SC describes J&K as Tale of Two Cities: A paradise on earth where blood is shed everyday
New Delhi, Jan 10: While delivering the verdict on a batch of pleas challenging the curbs in Jammu and Kashmir, the Supreme Court quoted from the book 'Tale of Two Cities.'
Justice Ramanna heading the Bench quoted the Charles Dickens book to describe Jammu and Kashmir. He termed J&K as a land of contradictions- a paradise on earth where blood has been shed everyday.
Security of the state and liberty of citizens have been at loggerheads. The pendulum of preference of the court cannot swing to one extreme, the court said.
In its order Jammu and Kashmir administration was directed to review all restrictive orders within a week. All orders are to be put in public domain which can then be challenged in a court of law, the court also said.
The court also said that all orders of restriction under Section 144 of the Code of Criminal Procedure should be published so as to enable affected persons to challenge it. The bench also said that temporary suspension of internet, basic freedom of citizens should not be arbitrary. It should be open to judicial review. The internet suspension should be reviewed the court also said.
The court said that freedom of internet is a fundamental right under Article 19(1), which deals with free speech. Trade and commerce through internet is protected under Article 19(1) (g), which deals with fundamental right to conduct trade and commerce.
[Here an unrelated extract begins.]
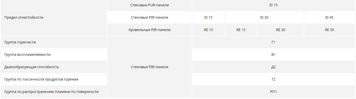Click the Г1 value cell
Image resolution: width=356 pixels, height=99 pixels.
[274, 42]
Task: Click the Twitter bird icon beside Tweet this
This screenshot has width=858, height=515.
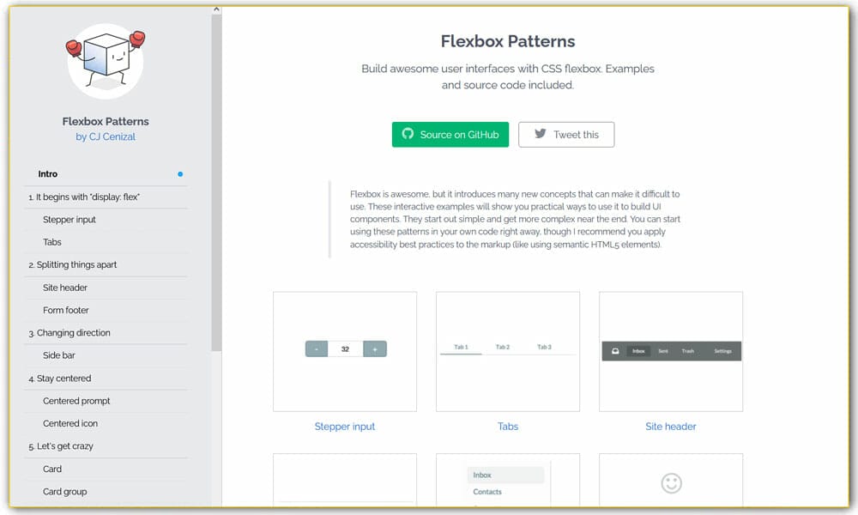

The court said that internet services are intrinsic to right to free speech and cannot be suspended without providing reason and duration there of. Certain trade and commerce are completely dependant on the Internet. Such trade and freedom to practise then is a constitutionality protected as fundamental right under Article 19(1)(g). Mere expression of dissent or disagreement against a government decision cannot be a reason for Internet suspension, the Bench headed by Justice N V Ramanna also said.
On the use of Section 144, the court said it cannot be used as a tool to oppress difference of opinion. The court also disapproved of the refusal by the administration to produce all relevant documents issued in the Union Territory of Jammu and Kashmir.
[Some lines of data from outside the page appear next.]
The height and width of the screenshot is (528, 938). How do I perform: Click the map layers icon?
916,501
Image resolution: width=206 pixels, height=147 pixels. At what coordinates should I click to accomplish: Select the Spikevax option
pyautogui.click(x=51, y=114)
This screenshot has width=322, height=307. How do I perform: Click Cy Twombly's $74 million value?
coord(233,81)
Magistrates while passing restrictive orders under Section 144 should apply their minds and have a sense of proportionality between danger to security and liberty of citizens. Repetitive orders without giving reasons and not based on material facts will be violative, the court also observed.
The court also observed that suspension of free movement, Internet and basic freedom cannot be an arbitrary exercise of power. Expressions through the internet and social media has contemporary relevance the Supreme Court also said.
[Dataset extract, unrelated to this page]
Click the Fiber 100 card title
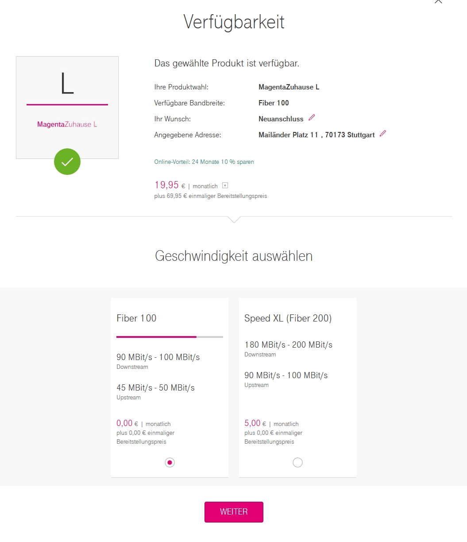Screen dimensions: 467x542 [136, 318]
The Supreme Court was delivering its verdict on a batch of pleas, including that of Congress leader Ghulam Nabi Azad challenging the restrictions imposed in the erstwhile state of Jammu & Kashmir (J&K) following abrogation of provisions of Article 370.
On November 21, the Centre had justified restrictions imposed in J&K after the abrogation of provisions of Article 370 and said that due to the preventive steps taken, neither a single life was lost nor a single bullet fired.